In the first scenario, it was relatively straightforward to build a time series model, working with a rich data set from a predictable sales curve. In contrast, the second scenario was much more difficult to model, due to sparse data from sporadic sales patterns or seasonal sales peaks.

Modeling sparse data with hurdle models

So, how did we reconcile these two worlds?  We used hurdle models, which can handle “zero count” events when no business is coming in (e.g., holidays, certain days when a business is closed, seasonal businesses only open during certain months of the year).  This approach gives us an extra level of flexibility for smoothing out the data to effectively support cash flow planning scenarios for a range of business models.

But, as we’ve discovered all too well—and especially in the times of COVID-19—we no longer live in a world in which we can treat economic crises as once-in-a-generation events. What were anomalies in the past now need to be factored into our approach to AI/ML models.

So, that’s what we’re doing. Dealing with data from the past few months to model this out.  We’re exploring new algorithms that can handle sudden shifts and changes to help small business owners be able to say, “Okay, I’m going through this really tough time, and need to understand what my sales and revenue will look like in the future.  I know that the rate and volume of sales won’t be where it was before, but can my business survive through the end of the year as the economy begins to open back up?”

As data scientists here at Intuit, what we find most satisfying is tackling really big problems that make a difference in the everyday lives of people. That’s why our AI/ML team has been so pleased to hear from customers  that our cash flow planner is doing just that—and why we’re so committed to seeing them through to a better day.
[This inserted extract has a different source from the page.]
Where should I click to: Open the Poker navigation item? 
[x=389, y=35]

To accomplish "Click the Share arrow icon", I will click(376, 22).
“It’s critical, because it lets us know how we’re doing, are we financially healthy, if the next few months are going to be difficult, if there are purchases that don’t need to be made.”

“It helped me tremendously to be able to juggle expenses with people. I was able to not have to lay off anybody, and it helped us to identify which people would be willing to stretch my payroll until orders get placed again.”

What’s next?
As you can see in this blog, the cash flow problem is incredibly complex. When we set out on this innovation journey, we built our models for the US population. During the pandemic, we opened up the cash flow planner to reach a broader audience of small business customers in the UK and Australia, where we also serve small businesses with QuickBooks Online.
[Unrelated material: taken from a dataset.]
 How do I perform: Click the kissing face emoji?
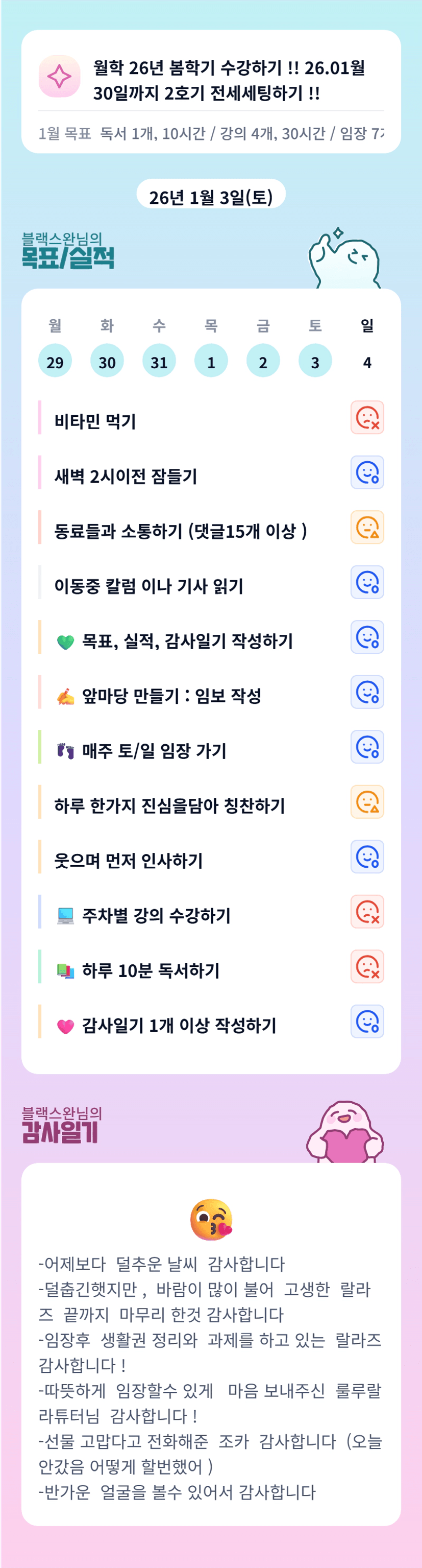(211, 1219)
There are so many different types of small business circumstances to take into consideration—and distinct cash flow streams requiring finely-tuned individual models—each with the possibility of making a huge difference in the financial health of small business owners.

The same is true for consumers, like you and me.

In the future, we’ve set our sights on expanding the cash flow planner from small businesses to consumers. With access to intuitive AI-driven personal finance tools, more people will  have the information they need to better manage the ebbs and flows of their cash flow. Even better,  they’ll be untethered from the tedium of manual spreadsheets for greater efficiency and accuracy.